The number of papers is reasonable if read appropriately. The number
of papers comes to well under five papers per week in the semester,
but the readings are heavily front end loaded (there are more of them
at the start of the course than at the end). Many students spend too
much time reading the early papers, causing them to fall behind and
leaving them with too little time to read the later papers in the
course.
These guidelines are intended to help students efficiently read papers
in Computer Science 555, the USC Graduate Computer Operating Systems
course. The guidelines are based in part on the summary from John
Brewer's
555 Survival Guide,
and the brochure "Efficient reading of papers
in Science and Technology" by Michael J. Hanson, 1990,
revised
2000 Dylan McNamee. Read the brochure first. The guidelines in the
brochure are extended here in terms specific to USC's Computer Science
555.
Why read the papers
The papers are assigned so that students see approaches that were
taken to solving distributed systems problems in various systems. It
is hoped that students will recall systems that were similar when
related problems arise in a system they design for real, or on an
exam. We don't expect students to memorize the details of each paper,
but we do expect them to know what the important aspects of a system
were, and most importantly, why certain approaches were taken. Exams
for Fall semester are open book, meaning that as long students
remember basically what was done and why, they can refer back to the
paper for the details if necessary.
The textbook
The assigned textbook chapters provide a coherent overview of the
material covered in the papers, and they add material that is not
available in the papers. In the textbook you will find discussions
covering the benefits and drawbacks of the different approaches
presented in what is usually a more balanced manner than you will find
in the individual papers, which tend to focus primarily on a single
system or approach.
First weeks readings
The first weeks reading includes both the introductory readings and
the readings for the topic covered in the second lecture
(usually it is communications models). Please be sure
to read both sets of readings.
Reading the papers
Using John Brewer's words, "Read for breadth first, then read it for
real". Read the intro, section headings, conclusion or summary, and
tables and graphs to get a feel for what the paper conveys. Take
notes and if you are reading several papers on related topics, prepare
a table of the key points: often the high level approaches and the
environment in which the system was deployed. [The table might make a
useful part of your reading report]. Once you know what the paper is
about, dig read the sections necessary to understand the approach and
the conclusions.
Be sure read sections describing the relationship to the work of
others - this section is often one of the most important because it
describes limitations of other systems that weren't mentioned in other
papers. Be careful here, since these "other" systems aren't always
portrayed correctly.
Read the papers critically
Keep in mind that the papers in the readings are written by the
proponents of particular systems or approaches. It is normal to find
papers with conflicting opinions. You need to read each paper
critically, asking yourself if the conclusions are supported by the
results. It is often the case that the contribution of a paper, while
significant, is not the contribution intended by the author.

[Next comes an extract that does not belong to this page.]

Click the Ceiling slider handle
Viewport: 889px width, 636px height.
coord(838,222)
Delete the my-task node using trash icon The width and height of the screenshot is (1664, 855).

In computer science experiments it is rare for two systems to be
compared in a controlled environment - often the performance of the
authors system, on current hardware, is compared against the published
results of an earlier system. Even when the "base" system is run on
the same hardware in the current environment, the "base" system might
not be optimized or tuned for optimal performance. Even when attempts
are made to optimize the base system, ask yourself if there are
particular characteristics of the environment that place the "base"
system at a disadvantage. If so, consider whether the claims of the
benefit of the new approach is limited to such environments.